With so much in common, you might think that Tony Blair and his cronies would be falling over themselves to offer support to this fledgeling progressive movement. Even without Britain's huge oil interest in Venezuela, a productive and comradely relationship between the two countries would be in everyone's interest.

So it came as quite a surprise to some when during the botched coup of 2002, which happened right after a UK visit appealing for international solidarity, Foreign Office spokes-minister Dennis McShane described Chávez as "a ranting populist demagogue".

Writing in The Times on April 14th, while Chávez was being held hostage at gunpoint on a military island in the Caribbean, McShane elaborated on meeting the Venezuelan leader: "He was dressed in a red paratrooper's beret and rugby shirt and waved his arms up and down like Mussolini - an odd, disturbing spectacle."
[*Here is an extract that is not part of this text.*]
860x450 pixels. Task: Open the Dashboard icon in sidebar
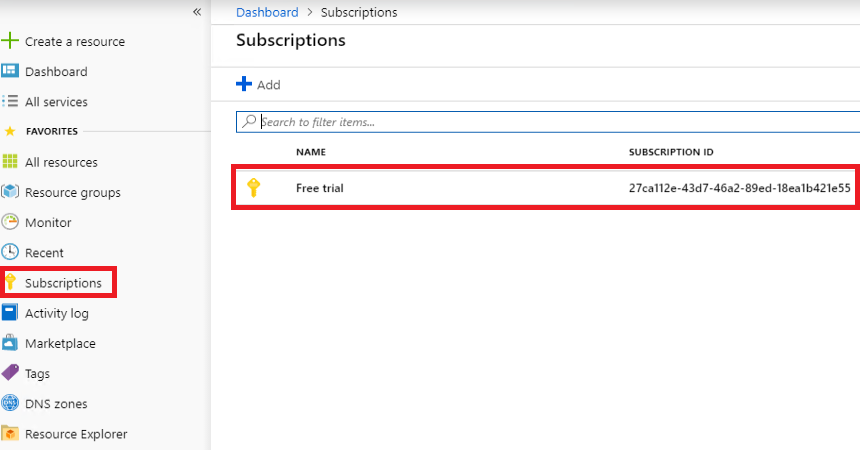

It has also emerged that in the run-up to the recent recall referendum, the Foreign Office was privately and surreptitiously briefing that Chávez was "on the rocks". Venezuelan Ambassador to London, Alfredo Toro-Hardy, was shocked when informed of this by activists, insisting that all the professional polls were predicting a government victory. Chávez was reaffirmed with almost 60% of the vote.

John McDonnell MP, who sponsored the Early Day Motion 854 in support of Chávez which was signed by thirty MPs, is placing solidarity with Venezuela central to the demands of the newly-launched Labour Representation Committee. At a meeting in Westminster, he proposed "putting down Parliamentary questions, seeking debates on the floor of the House of Commons, and holding ministers to account about why they're doing nothing to support the Chávez government."

Also at the meeting, which was organised by solidarity campaign Hands Off Venezuela, Jeremy Corbyn MP explained why he had proposed inviting President Chávez, instead of Iraq's Allawi, to speak at this year's Labour Party conference: "Because he's democratically-elected, he represents social movements, he represents something positive around the world, and he's not a stooge of the United States. I haven't heard back yet from Tony Blair on this one."

With Chávez now looking more solid than either Blair or Bush, and Big Oil making much more money in Venezuela than Iraq, the Labour Party must be wondering whether they backed the right horse. At least Venezuelans have a leader who keeps his promises, is supported by the people, and can stand up to Bush's blackmail. Here in the UK, that all seems quite far away.